== Exercise requirements ==
Could you restate word for word the lines running from the one with "Screen dimensions: 1864x883" to the end of the data, both ends included, but without pictures?

== Data in this exercise ==
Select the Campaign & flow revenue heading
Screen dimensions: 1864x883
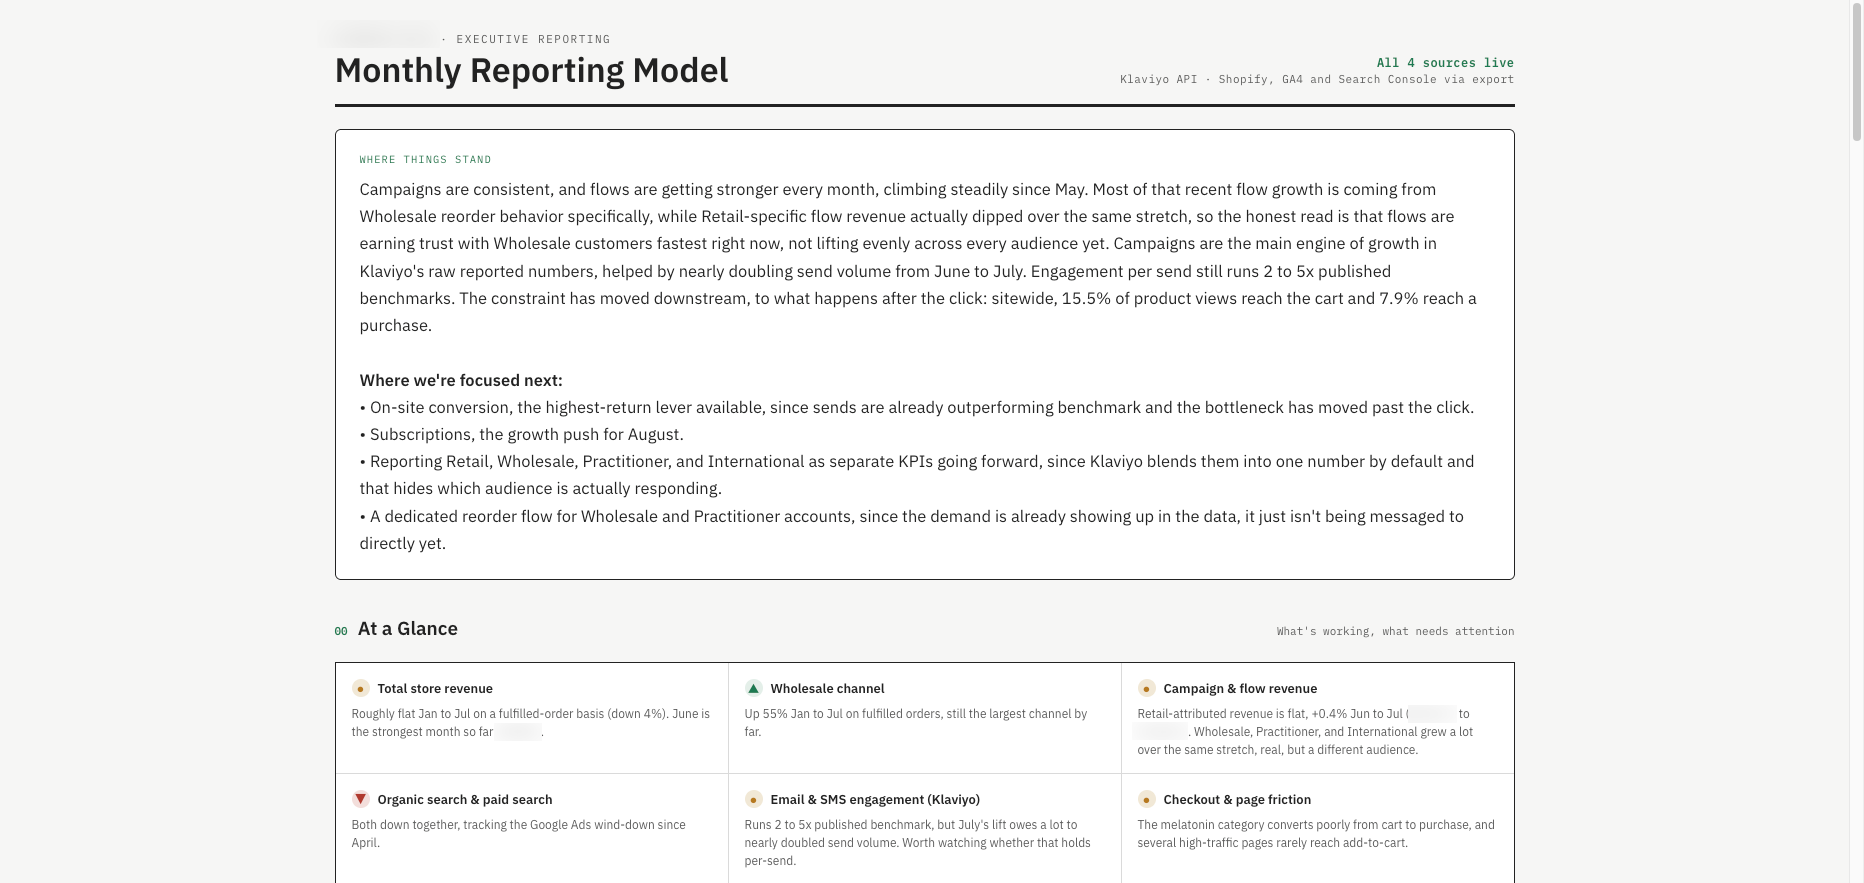1240,689
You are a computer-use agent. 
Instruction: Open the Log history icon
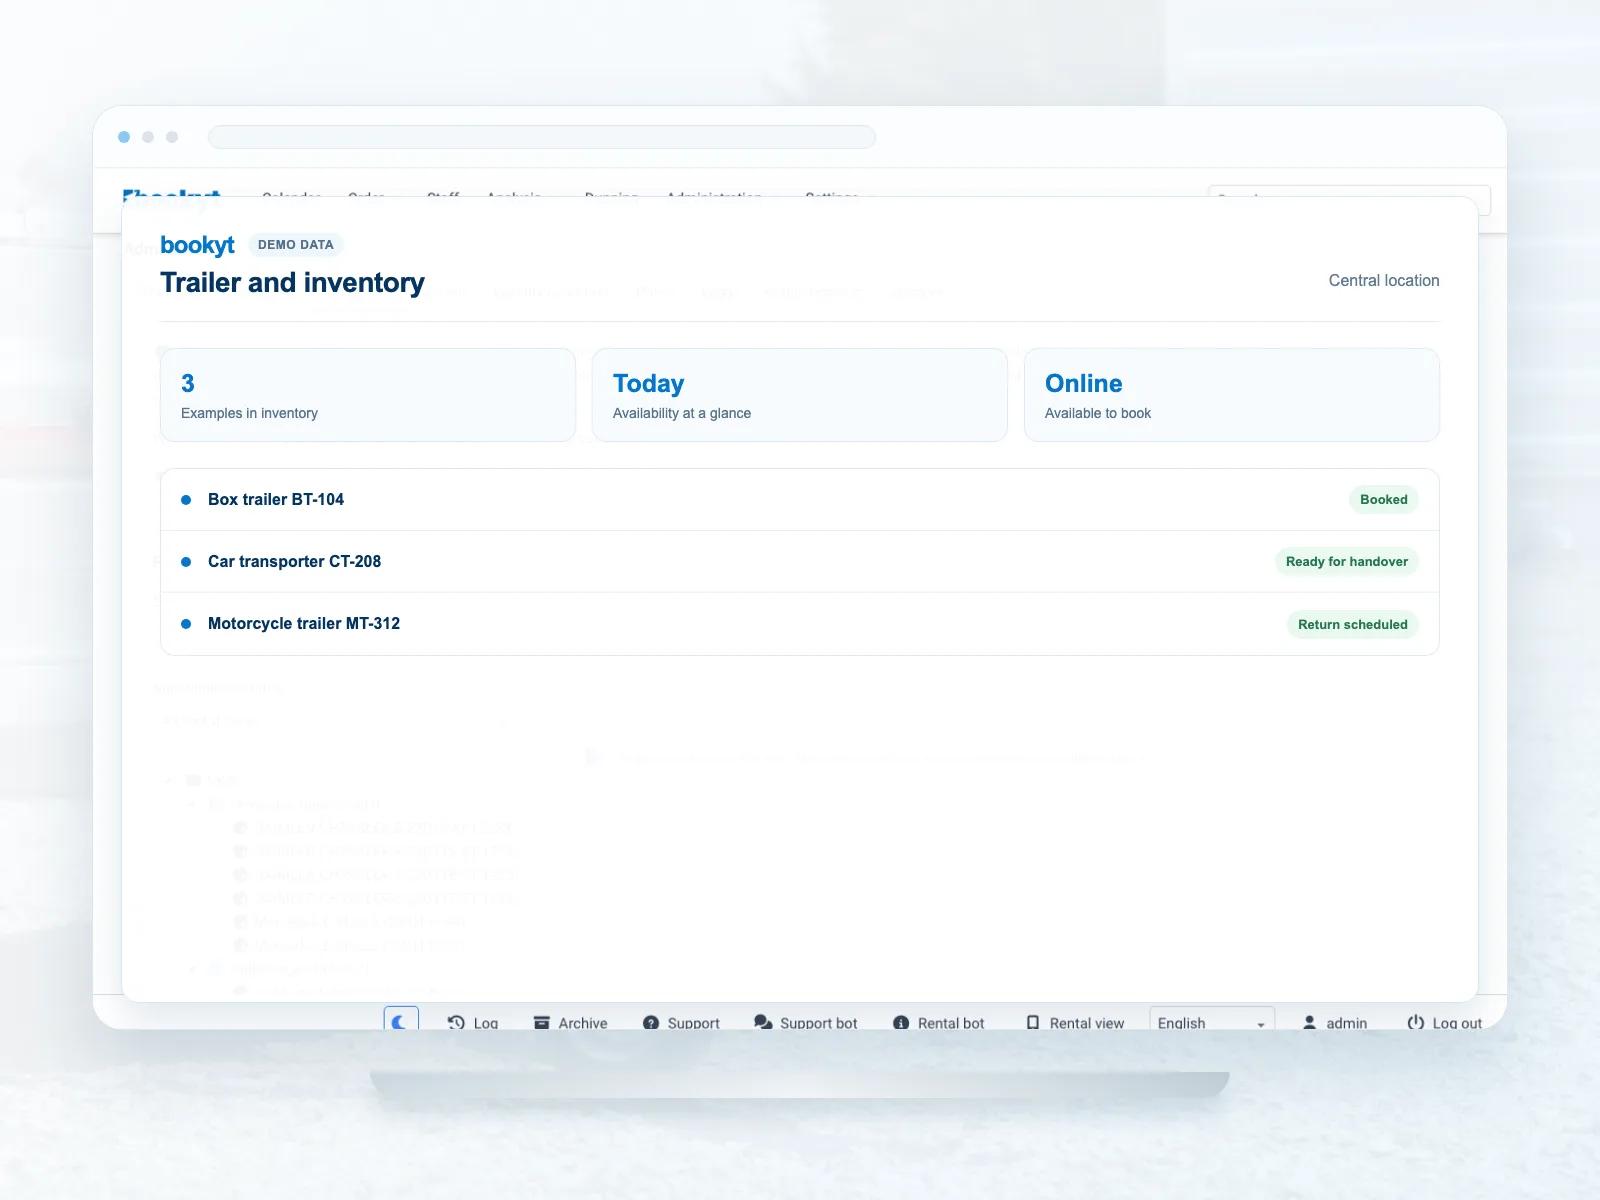[x=456, y=1022]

== Exercise answer ==
Screen dimensions: 1864x883
1240,689
You are a computer-use agent. 
Instruction: Open the Log history icon
[x=456, y=1022]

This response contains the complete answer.